Strathclyde Telegraph

PETA’s Tips on Living a Cruelty-Free Lifestyle

You may not realize but everyday we come across hundreds of products that have led to the suffering of millions of animals. Right now, thousands of mice, rats, rabbits, primates, cats, dogs, and other animals are pining for help in their cold inhospitable cages in laboratories across the UK, where they are forced to endure excruciating experiments.

More than 100 million animals every year undergo painful experiments in cruel chemical, drug, food and cosmetic tests. According to PETA (People for the Ethical Treatment of Animals) the exact numbers of animals who have been tested and killed aren’t even available because mice, rats, birds and cold-blooded animals – who make up more than 95 percent of animals used in experiments – are not covered by even the minimal protections of the Animal Welfare Act and therefore go uncounted.
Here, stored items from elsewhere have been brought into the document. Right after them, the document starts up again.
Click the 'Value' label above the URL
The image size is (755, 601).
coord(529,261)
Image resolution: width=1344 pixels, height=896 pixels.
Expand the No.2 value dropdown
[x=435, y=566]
Yet each of us can help save these defenseless animals from misery and death by opting to buy cruelty-free products, writing to our government and demanding the implementation of effective non-animal tests by agencies and corporations, and by donating to charities that don’t experiment on animals.

There are countless ways that we can live our everyday lives without hurting our world’s beloved creatures, starting with eating the animal-friendly way. Did you know that studies of human evolution have shown that our ancestors were vegetarian by nature and that the structure of the human body is not suited for eating meat? Leading health experts agree that going vegan is the single best thing we can do for ourselves.
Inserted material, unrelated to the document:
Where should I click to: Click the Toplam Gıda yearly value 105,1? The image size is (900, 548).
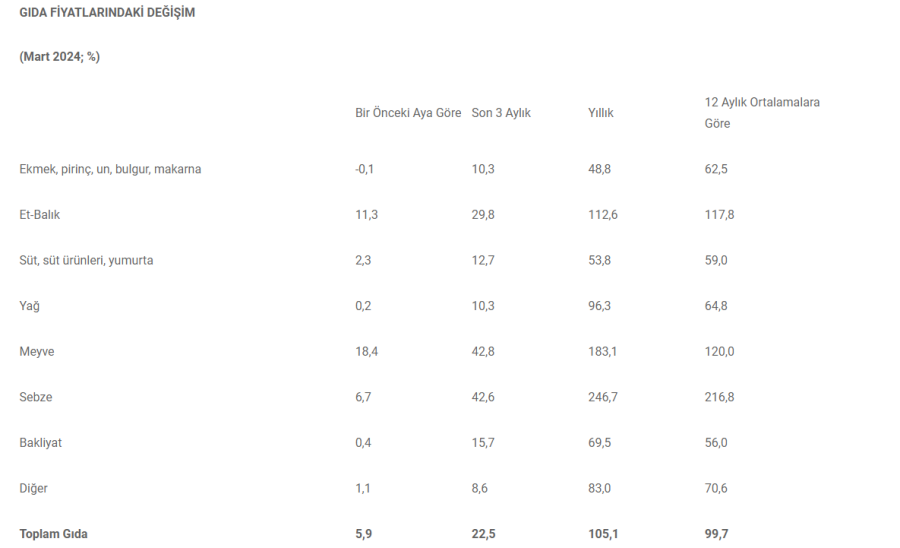pos(603,534)
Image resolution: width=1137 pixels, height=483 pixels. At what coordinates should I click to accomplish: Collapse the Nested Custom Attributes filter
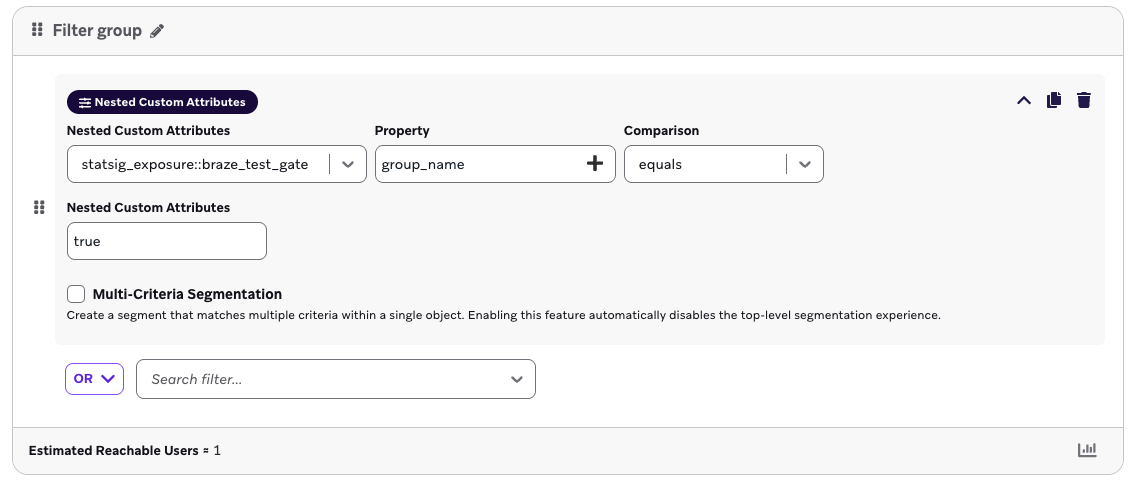click(1024, 100)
You may be surprised that many of your favorite snacks are already vegan, such as Crisps, Crackers, Rice cakes, Hummus and Pita and Dark chocolate. There are also a variety of tasty vegan meals, such as these delicious breakfast options for those lazy Saturday morning’s in halls:

Porridge:  Oats cooked with soya milk on the stovetop or hob is perfect for those chilly winter mornings. Try adding some flax seed or coconut oil at the end of cooking and lots of chopped dried fruit for a nutritious hearty breakfast.

Breakfast burrito: Wrap guacamole, refried beans and leftover stir-fry veggies in a whole-wheat tortilla for an easy and filling start to the day.

Banana boats: Split each banana lengthwise and spread each half generously with peanut butter. Top with raisins, drizzle on agave nectar, and dust with cinnamon.

As suggested by PETA you can also help animals by keeping your rooms at home and at Uni cruelty-free by looking out for animal-derived products. Banishing these products will be good for your well being too, as many of them are laced with harmful chemicals. Fortunately, plant-based alternatives exist for all of the following:

Beeswax: is found in candles and polishing products and is produced by bees for their own use yet the harvesting process for beeswax results in the deaths of millions of bees. Natural alternatives include natural paraffin, vegetable oils and fats and ceresin, also called “earth wax”.

Down:  is used in quilts, parkas, sleeping bags and pillows, and is taken from either slaughtered or “live-plucked” geese. Instead try looking for synthetic or other natural substitutes.

Fur:  is sometimes used in clothing, shoes, upholstery and accessories, and is obtained from animals – usually minks, foxes, rabbits and sometimes dogs – who were cruelly trapped and killed or raised in intensive confinement on fur farms. Faux fur is widely available and is usually much cheaper.

Leather: including suede, calfskin, sheepskin and alligator skin is often used in furniture upholstery. And the chemicals used to keep leather from biodegrading have actually been linked to nervous disorders, asthma, cancer and other serious illnesses. There are loads of alternatives to these including cotton, canvas, nylon, vinyl, ultrasuede, pleather and faux leather.

Wool: including cashmere and angora comes from cruelly and intensively reared sheep, rabbits and goats. Wool production uses enormous amounts of resources and energy to breed, raise, feed, shear, transport and slaughter these animals. Alternatives include cotton, cotton flannel, synthetic fibres and ramie.

It is also vitally important to look for products that aren’t tested on animals. Cruelty-free cosmetics, shampoos, body-care products and household cleaners are easier than ever to find. Just look for the Humane Cosmetics Standards’ (HCS) leaping bunny logo on all of your personal care and household products, or search for the full listings online at GoCrueltyFree.org (do mind that not all approved products carry the logo). Superdrug, Sainsbury’s and the Co-operative’s own brands are all HCS-approved, so there’s no need to break the bank on specialty products.

Whether you follow all of PETA’s tips or just a few, you are helping to take make a difference to these poor animals lives by taking a stand against the companies who exploit them and make their lives literally unbearable. If we try making conscious decisions over the products we buy then all of us can live a cruelty-free lifestyle whilst preparing for our future without inadvertently costing the animals theirs!